Entries on target coordinates
***
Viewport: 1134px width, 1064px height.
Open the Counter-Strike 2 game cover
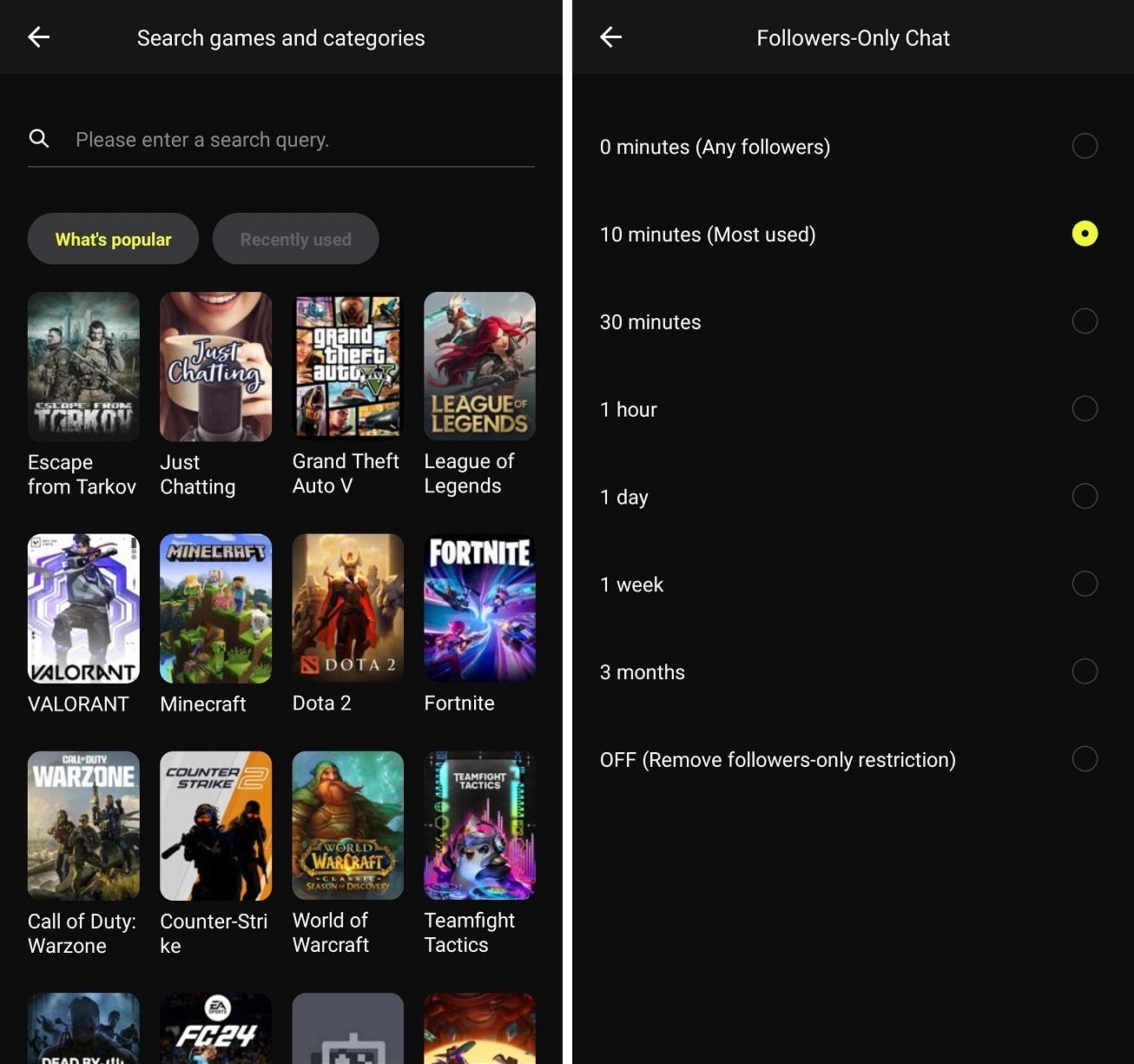(x=215, y=825)
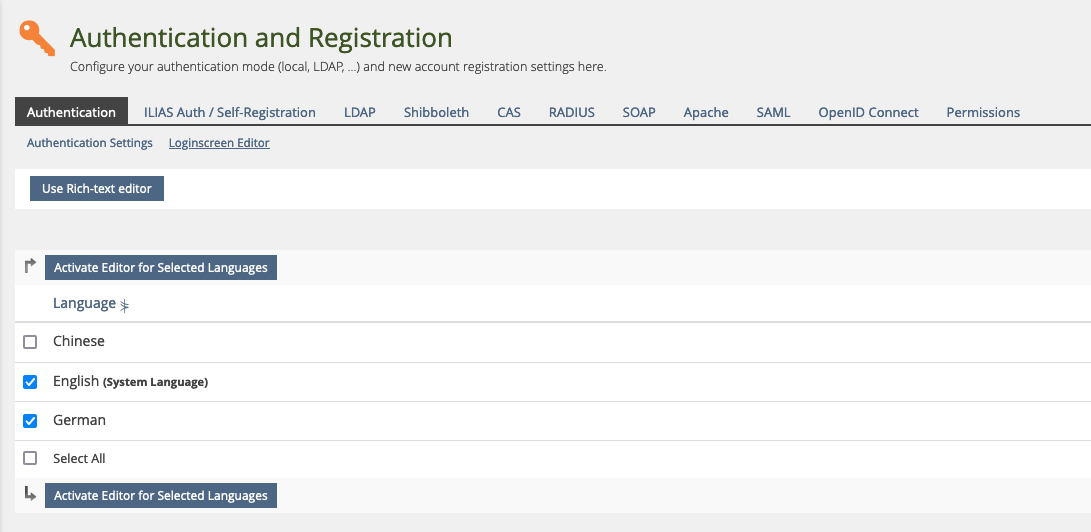Open the Permissions tab
Screen dimensions: 1091x532
coord(983,112)
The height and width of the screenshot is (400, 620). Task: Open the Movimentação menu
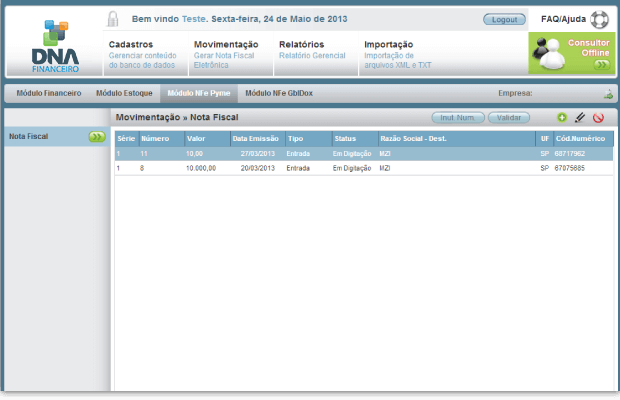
***
## STATED EXERCISE:
Rewrite the lines above as a Markdown table with the columns Row and Line, numbering each row and skipping any blank lines. Leave the pictures out.

## TASK RESULT:
| Row | Line |
|---|---|
| 1 | Viewport: 1134px width, 1064px height. |
| 2 | Open the Counter-Strike 2 game cover |
| 3 | (x=215, y=825) |
| 4 | Open the Permissions tab |
| 5 | Screen dimensions: 1091x532 |
| 6 | coord(983,112) |
| 7 | The height and width of the screenshot is (400, 620). Task: Open the Movimentação menu |